WindowManagerService#mPerDisplayFocusEnabled controla a disponibilidade desse recurso. No ActivityManager, ActivityDisplay#getFocusedStack() agora é usado em vez do rastreamento global em uma variável. ActivityDisplay#getFocusedStack() determina o foco com base na ordem Z em vez de armazenar o valor em cache. Isso ocorre para que apenas uma fonte, o WindowManager, precise rastrear a ordem Z das atividades.

ActivityStackSupervisor#getTopDisplayFocusedStack() adota uma abordagem semelhante para os casos em que a pilha focada mais alta no sistema precisa ser identificada. As pilhas são percorridas de cima para baixo, procurando a primeira pilha qualificada.

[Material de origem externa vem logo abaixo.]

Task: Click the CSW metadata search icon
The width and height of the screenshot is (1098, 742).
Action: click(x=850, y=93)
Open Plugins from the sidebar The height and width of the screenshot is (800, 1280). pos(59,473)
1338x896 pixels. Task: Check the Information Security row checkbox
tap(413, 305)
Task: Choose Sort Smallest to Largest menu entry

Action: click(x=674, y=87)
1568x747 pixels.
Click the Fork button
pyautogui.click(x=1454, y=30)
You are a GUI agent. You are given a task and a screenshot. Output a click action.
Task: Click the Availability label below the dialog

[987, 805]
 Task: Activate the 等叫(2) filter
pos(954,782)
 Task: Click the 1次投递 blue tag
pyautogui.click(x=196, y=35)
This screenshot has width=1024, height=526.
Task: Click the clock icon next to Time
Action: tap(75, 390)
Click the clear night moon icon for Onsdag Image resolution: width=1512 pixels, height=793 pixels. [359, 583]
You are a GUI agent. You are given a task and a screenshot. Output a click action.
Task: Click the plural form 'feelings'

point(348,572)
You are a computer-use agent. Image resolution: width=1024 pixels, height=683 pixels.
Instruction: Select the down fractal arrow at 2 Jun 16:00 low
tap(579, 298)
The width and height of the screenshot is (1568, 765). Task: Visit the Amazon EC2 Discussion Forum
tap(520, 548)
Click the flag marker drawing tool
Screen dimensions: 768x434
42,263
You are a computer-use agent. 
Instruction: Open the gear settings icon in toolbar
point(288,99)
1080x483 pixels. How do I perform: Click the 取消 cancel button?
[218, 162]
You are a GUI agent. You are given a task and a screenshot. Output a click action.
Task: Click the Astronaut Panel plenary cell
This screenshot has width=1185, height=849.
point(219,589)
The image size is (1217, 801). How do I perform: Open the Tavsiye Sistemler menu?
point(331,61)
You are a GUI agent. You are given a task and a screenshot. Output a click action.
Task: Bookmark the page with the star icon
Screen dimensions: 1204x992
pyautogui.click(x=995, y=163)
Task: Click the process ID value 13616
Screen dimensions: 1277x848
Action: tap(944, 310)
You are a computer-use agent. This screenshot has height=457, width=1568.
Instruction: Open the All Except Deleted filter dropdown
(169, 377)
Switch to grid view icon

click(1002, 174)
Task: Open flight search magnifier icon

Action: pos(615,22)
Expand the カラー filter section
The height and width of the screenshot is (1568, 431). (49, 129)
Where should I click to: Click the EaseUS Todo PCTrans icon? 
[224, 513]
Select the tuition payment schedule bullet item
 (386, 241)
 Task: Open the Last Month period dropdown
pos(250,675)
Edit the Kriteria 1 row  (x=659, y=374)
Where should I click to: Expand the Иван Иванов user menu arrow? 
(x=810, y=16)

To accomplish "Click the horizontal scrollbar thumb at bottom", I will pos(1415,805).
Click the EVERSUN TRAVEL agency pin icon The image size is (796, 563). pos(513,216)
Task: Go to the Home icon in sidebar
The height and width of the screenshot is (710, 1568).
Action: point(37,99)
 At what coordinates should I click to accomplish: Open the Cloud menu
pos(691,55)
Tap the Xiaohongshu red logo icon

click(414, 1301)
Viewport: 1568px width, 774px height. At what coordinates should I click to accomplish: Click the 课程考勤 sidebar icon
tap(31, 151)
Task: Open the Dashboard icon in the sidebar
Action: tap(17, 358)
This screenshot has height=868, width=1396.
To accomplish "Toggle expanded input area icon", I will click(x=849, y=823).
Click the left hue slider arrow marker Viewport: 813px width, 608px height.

InputDispatcher agora pode ter várias janelas focadas (uma por tela). Se um evento de entrada for específico da tela, ele será enviado para a janela focada na tela correspondente. Caso contrário, ele será enviado para a janela focada na tela focada, que é a tela com que o usuário interagiu mais recentemente.

Consulte InputDispatcher::mFocusedWindowHandlesByDisplay e InputDispatcher::setFocusedDisplay(). Os apps focados também são atualizados separadamente no InputManagerService usando NativeInputManager::setFocusedApplication().

No WindowManager, as janelas focadas também são rastreadas separadamente. Consulte DisplayContent#mCurrentFocus e DisplayContent#mFocusedApp e os respectivos usos. Os métodos relacionados de rastreamento e atualização de foco foram movidos de WindowManagerService para DisplayContent.